67 - Find Median From Data Stream

The median is the middle value in a sorted list of integers. For lists of even length, there is no middle value, so the median is the mean of the two middle values.

Implement the MedianFinder class with: - addNum(int num): Adds an integer to the data stream. - findMedian(): Returns the median of all elements so far.


Examples

Example 1

Input: ["MedianFinder", "addNum", 1, "findMedian", "addNum", 3, "findMedian", "addNum", 2, "findMedian"]

Output: [null, null, 1.0, null, 2.0, null, 2.0]


Solution

Java Code

class MedianFinder {
    private PriorityQueue<Integer> small; // Max-heap: stores the smaller half
    private PriorityQueue<Integer> large; // Min-heap: stores the larger half

    public MedianFinder() {
        small = new PriorityQueue<>(Collections.reverseOrder());
        large = new PriorityQueue<>();
    }

    public void addNum(int num) {
        // 1. Add to the smaller half (max-heap)
        small.add(num);

        // 2. Balance: ensure small <= large (value-wise)
        // Move the largest element from 'small' to 'large'
        large.add(small.poll());

        // 3. Keep heaps balanced in size
        // If 'large' is bigger, move one back to 'small'
        // This ensures 'small' always has >= elements than 'large'
        if (small.size() < large.size()) {
            small.add(large.poll());
        }
    }

    public double findMedian() {
        if (small.size() > large.size()) {
            // Odd total elements: median is the top of the larger heap (small)
            return small.peek();
        } else {
            // Even total elements: average of roots
            return (small.peek() + large.peek()) / 2.0;
        }
    }
}

Intuition

Calculating the median requires a sorted order.
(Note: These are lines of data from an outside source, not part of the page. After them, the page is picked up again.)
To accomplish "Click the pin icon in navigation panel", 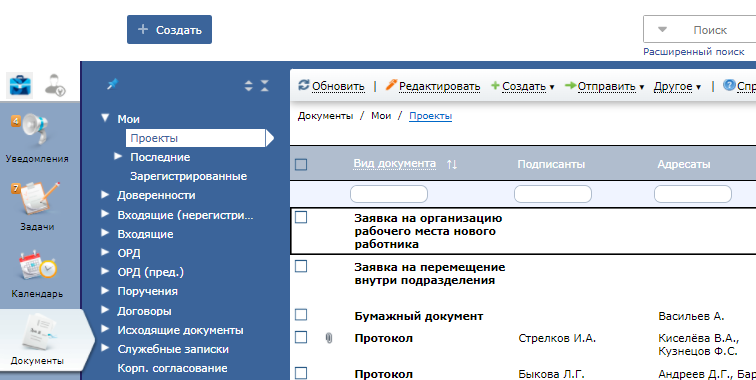I will (112, 84).
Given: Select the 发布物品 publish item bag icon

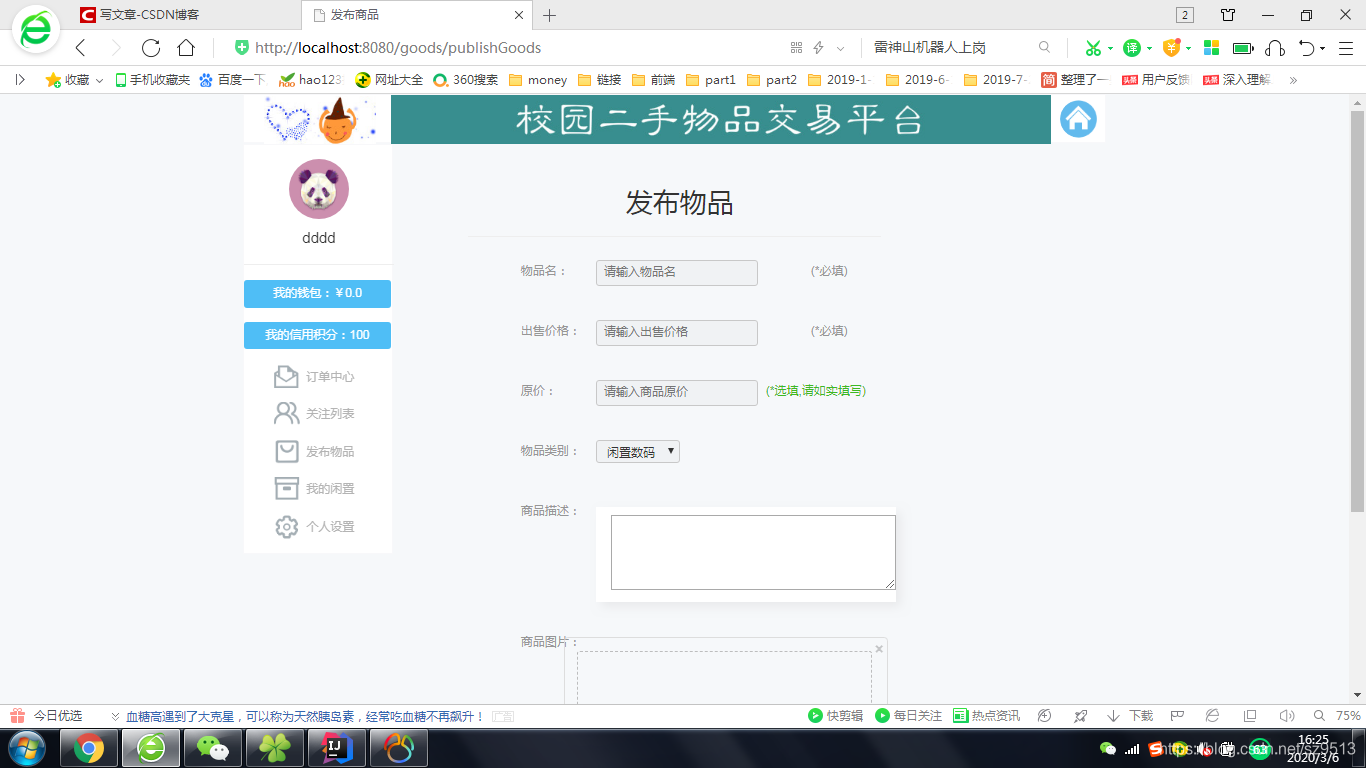Looking at the screenshot, I should pyautogui.click(x=287, y=451).
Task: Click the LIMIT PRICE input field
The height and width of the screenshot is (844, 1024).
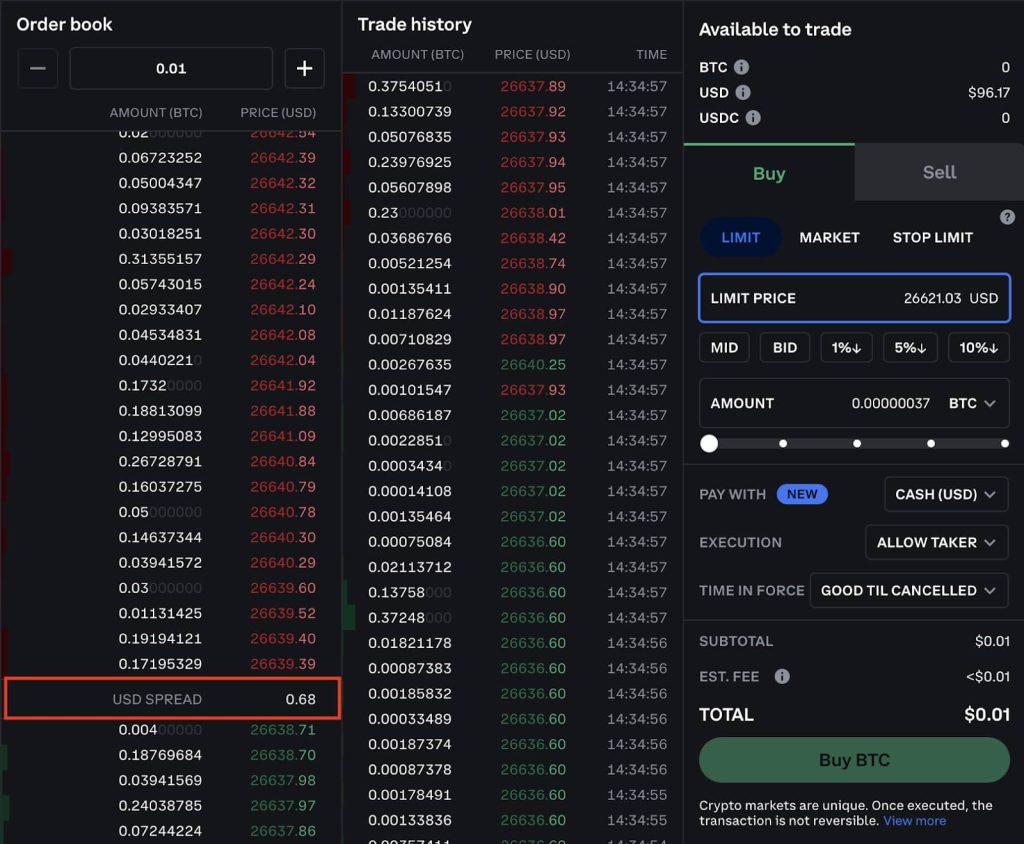Action: coord(854,298)
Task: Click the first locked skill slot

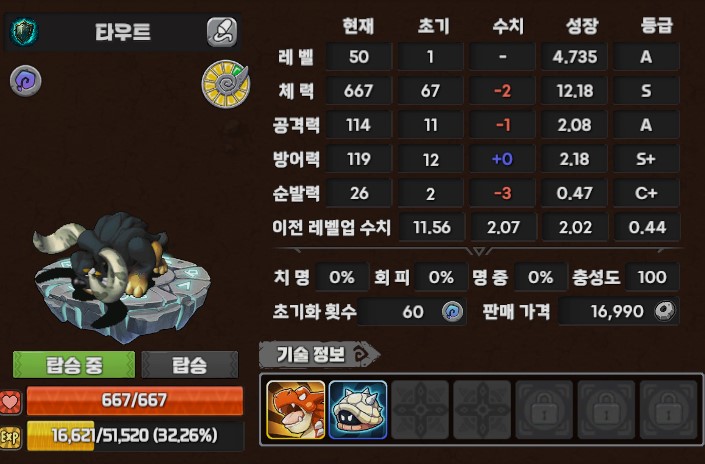Action: click(544, 410)
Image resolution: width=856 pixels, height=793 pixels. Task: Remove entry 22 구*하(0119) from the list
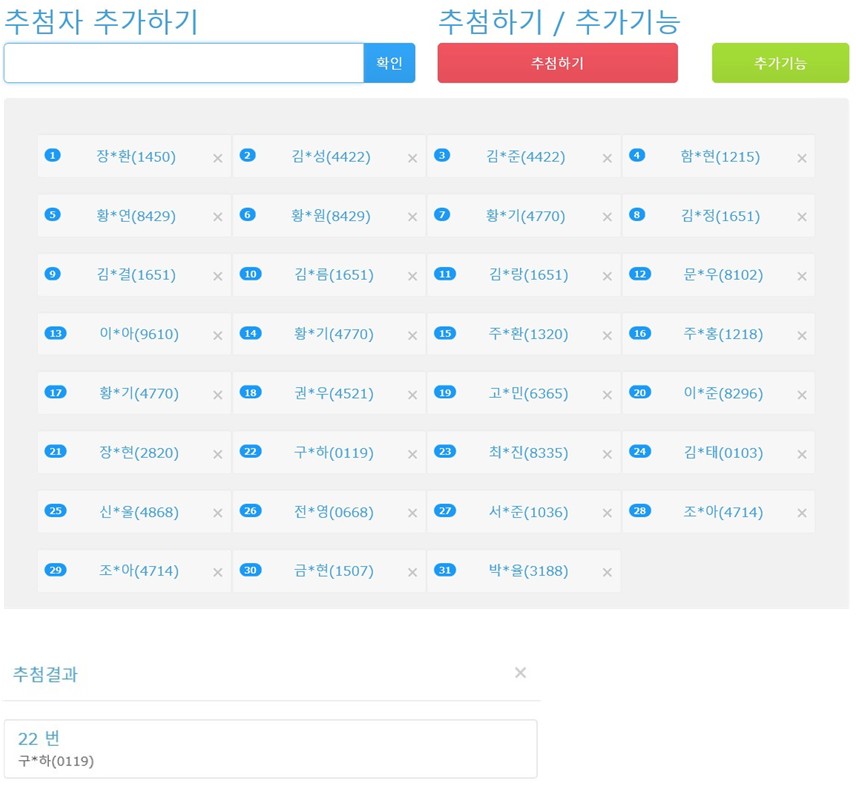412,454
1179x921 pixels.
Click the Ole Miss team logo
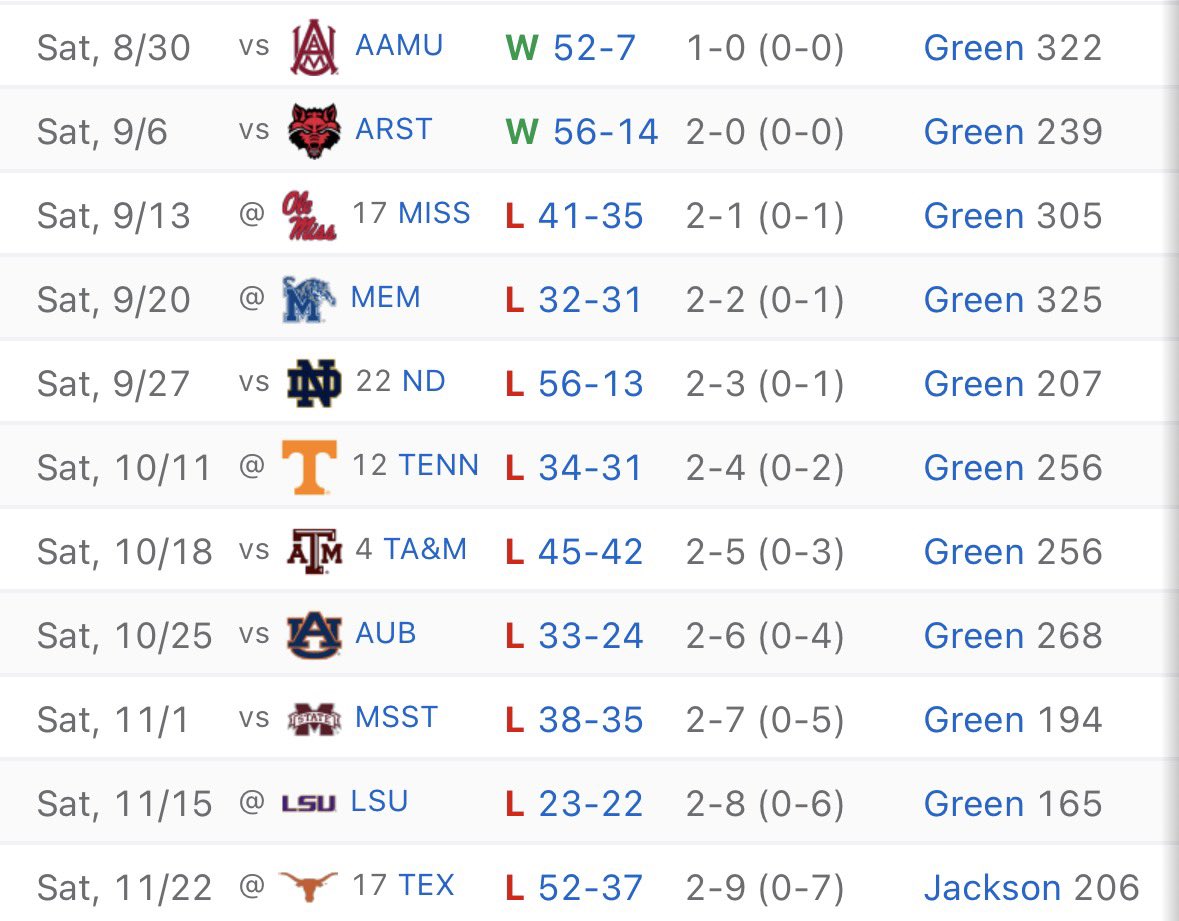[309, 216]

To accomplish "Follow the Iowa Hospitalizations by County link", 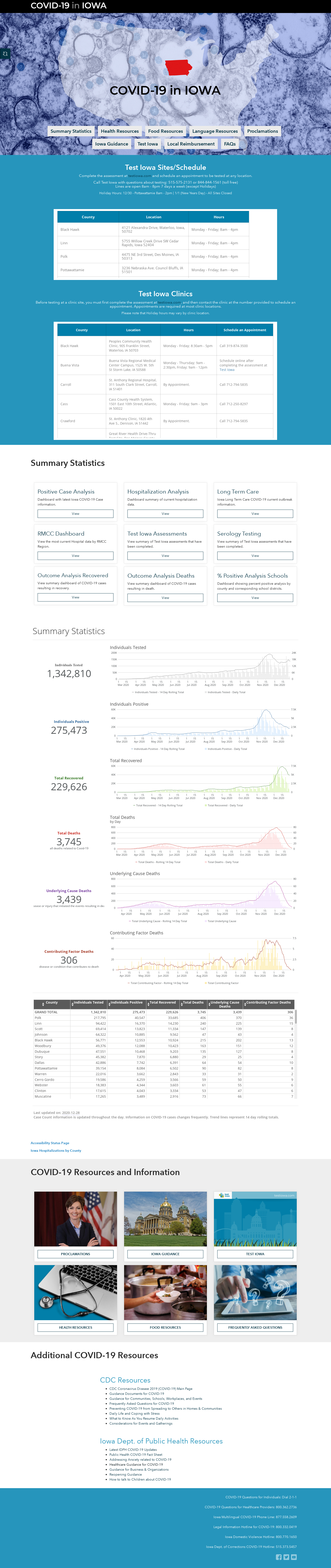I will pos(56,1151).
Sorting the entire list every time an element is added would be \(O(N \log N)\) per addition. We can do better.

Two Heaps Strategy

We can divide the data stream into two halves: 1. Lower Half: Stored in a Max-Heap (small). The root is the largest of the small values. 2. Upper Half: Stored in a Min-Heap (large). The root is the smallest of the large values.

By maintaining these two heaps such that their sizes differ by at most 1, we can find the median in \(O(1)\) time: - If total size is odd, the median is the top of the heap with more elements (we design it to be small). - If total size is even, the median is the average of the tops of both heaps.

Balancing Logic

Every time we add a number: 1. Put it in the max-heap (small). 2. Take the maximum element of small and move it to the min-heap (large). This ensures that the upper half actually contains larger numbers than the lower half. 3. If large now has more elements than small, move the minimum element of large back to small.


Complexity Analysis

Time Complexity

  • addNum: \(O(\log n)\) due to the heap insertions and extractions.
  • findMedian: \(O(1)\) directly peeking at the roots.

Space Complexity

  • \(O(n)\) to store all the numbers in the heaps.

Key Takeaways

  • The two-heap approach is the gold standard for dynamic median tracking.
  • Max-heap stores small numbers; Min-heap stores large numbers.
  • Always be careful with integer division when calculating the average for even lengths.